Wimbledon banned Russians and Belarusians in condemnation of Russia's invasion of neighboring Ukraine—a decision the ATP has called discriminatory. 

"Wimbledon, they break agreement between ATP. That's the first thing," Rublev told the media in Paris. "When you have a deal, you cannot break it. And they did it.

"I think it's more about to show the tournaments they cannot do whatever they want. It's more about teamwork. Tennis, in my opinion, is the only one sport that we need tournaments to work together, and tournaments need players to work together."

Stars ranging from Novak Djokovic to Rafael Nadal to Denis Shapovalov have called Wimbledon's ban of Russians and Belarusians unfair.

In recent days, some players, including Shapovalov, are publicly opposing the ATP's response of stripping Wimbledon's ranking points. Those players complain they were not consulted before the ATP and WTA announced the elimination of Wimbledon's ranking points on Friday, while others say it would have been wiser to reduce ranking points in half rather than completely eliminating them because of the impact it will have on the rankings.

Does the ATP and WTA Tours' strike back at Wimbledon essentially decertify the grass-court Grand Slam to a highly-lucrative lawn exhibition event? 




Rublev asserts the ATP's hand was forced to respond because he believes Wimbledon broke an existing agreement.

The seventh-ranked Russian said the ATP and Wimbledon now have a "toxic relationship" and cautions bubbling tension means "only bad things can happen."
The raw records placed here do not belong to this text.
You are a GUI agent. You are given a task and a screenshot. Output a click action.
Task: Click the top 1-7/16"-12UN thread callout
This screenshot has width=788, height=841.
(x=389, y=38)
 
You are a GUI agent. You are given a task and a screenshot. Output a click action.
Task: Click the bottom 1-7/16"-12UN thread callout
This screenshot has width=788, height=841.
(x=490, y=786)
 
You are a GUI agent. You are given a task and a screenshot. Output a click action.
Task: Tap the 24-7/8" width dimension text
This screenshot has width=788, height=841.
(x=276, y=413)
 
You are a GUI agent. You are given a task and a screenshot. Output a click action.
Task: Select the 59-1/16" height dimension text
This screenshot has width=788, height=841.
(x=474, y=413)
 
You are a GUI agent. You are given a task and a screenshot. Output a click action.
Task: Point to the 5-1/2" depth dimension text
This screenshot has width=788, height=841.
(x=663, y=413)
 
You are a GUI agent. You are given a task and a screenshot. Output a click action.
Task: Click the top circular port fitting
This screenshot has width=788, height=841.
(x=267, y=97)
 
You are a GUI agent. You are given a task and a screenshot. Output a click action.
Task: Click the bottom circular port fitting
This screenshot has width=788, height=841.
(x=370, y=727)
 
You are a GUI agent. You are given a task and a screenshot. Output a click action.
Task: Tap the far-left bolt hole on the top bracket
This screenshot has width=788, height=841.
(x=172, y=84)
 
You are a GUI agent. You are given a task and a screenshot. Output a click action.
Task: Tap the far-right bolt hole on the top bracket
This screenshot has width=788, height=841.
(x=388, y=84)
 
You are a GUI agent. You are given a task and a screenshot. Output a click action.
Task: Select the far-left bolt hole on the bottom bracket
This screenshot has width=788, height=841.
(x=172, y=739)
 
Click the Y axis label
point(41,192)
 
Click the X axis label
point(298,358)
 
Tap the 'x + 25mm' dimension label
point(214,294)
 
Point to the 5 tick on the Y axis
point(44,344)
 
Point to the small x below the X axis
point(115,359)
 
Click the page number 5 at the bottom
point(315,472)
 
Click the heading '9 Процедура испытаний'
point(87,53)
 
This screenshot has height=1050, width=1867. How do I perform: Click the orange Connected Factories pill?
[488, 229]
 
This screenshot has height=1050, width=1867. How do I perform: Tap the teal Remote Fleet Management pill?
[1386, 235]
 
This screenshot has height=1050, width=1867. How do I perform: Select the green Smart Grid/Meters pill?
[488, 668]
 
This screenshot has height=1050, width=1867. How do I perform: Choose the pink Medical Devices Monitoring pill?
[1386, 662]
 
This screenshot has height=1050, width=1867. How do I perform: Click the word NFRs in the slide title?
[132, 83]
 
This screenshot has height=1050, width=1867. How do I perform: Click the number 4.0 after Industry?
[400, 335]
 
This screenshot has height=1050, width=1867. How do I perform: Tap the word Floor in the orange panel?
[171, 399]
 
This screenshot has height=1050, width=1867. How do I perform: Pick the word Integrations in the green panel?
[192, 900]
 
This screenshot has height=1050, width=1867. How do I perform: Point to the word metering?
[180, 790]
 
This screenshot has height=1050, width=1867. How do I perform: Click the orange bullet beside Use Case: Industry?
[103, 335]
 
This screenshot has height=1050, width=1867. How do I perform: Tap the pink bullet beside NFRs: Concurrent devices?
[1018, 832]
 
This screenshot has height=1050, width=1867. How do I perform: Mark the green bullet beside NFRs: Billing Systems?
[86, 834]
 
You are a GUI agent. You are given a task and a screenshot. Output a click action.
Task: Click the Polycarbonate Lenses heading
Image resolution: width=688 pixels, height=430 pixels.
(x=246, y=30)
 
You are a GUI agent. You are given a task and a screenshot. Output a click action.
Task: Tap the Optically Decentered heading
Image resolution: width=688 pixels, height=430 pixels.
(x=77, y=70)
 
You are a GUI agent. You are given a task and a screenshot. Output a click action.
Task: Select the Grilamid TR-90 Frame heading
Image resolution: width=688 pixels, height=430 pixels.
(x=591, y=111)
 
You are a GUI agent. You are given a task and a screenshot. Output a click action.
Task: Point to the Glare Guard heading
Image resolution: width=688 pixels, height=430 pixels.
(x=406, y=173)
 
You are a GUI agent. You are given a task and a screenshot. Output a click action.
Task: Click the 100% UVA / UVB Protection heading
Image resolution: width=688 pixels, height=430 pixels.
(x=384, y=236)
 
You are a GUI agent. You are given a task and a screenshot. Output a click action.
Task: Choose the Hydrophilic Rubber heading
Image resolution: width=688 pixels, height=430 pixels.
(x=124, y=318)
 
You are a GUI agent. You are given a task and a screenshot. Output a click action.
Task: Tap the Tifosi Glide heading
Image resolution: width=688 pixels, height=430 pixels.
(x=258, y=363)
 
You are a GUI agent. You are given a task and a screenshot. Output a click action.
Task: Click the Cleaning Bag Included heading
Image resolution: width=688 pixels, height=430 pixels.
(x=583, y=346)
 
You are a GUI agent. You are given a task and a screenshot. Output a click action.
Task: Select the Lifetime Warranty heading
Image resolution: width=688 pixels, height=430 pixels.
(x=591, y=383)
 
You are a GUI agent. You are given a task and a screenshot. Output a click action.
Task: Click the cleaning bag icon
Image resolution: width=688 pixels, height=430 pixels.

"When we have toxic relationship like now, only the bad things can happen," Rublev said. "And in the end...or you let tournaments do what they want and in the end nothing good is going to happen, or you do a step and you show, Okay, guys, enough.

"From now on let's work together. Because if something happen with the tournament, players need to defend it, and if something happens with the players, tournaments need to also to defend. Only working together tennis can be much, much more success."

Whether unity can come in the wake of this historic chasm between a Grand Slam and the Tours remains to be seen.

Rublev predicts if the game's governing bodies cannot coexist cooperatively it will have catastrophic consequences for the sport.

"Even if, I don't know, Wimbledon, they go together with other slams and will try to create another tour, it will only destroy tennis," Rublev said. "It will destroy glory of tennis for many, many hundreds of years that tennis was building, all the big names they were putting passion into the tennis, results, all the history.

"So in the end, there is only one way, is to work together in a good way, to have not a toxic relationship."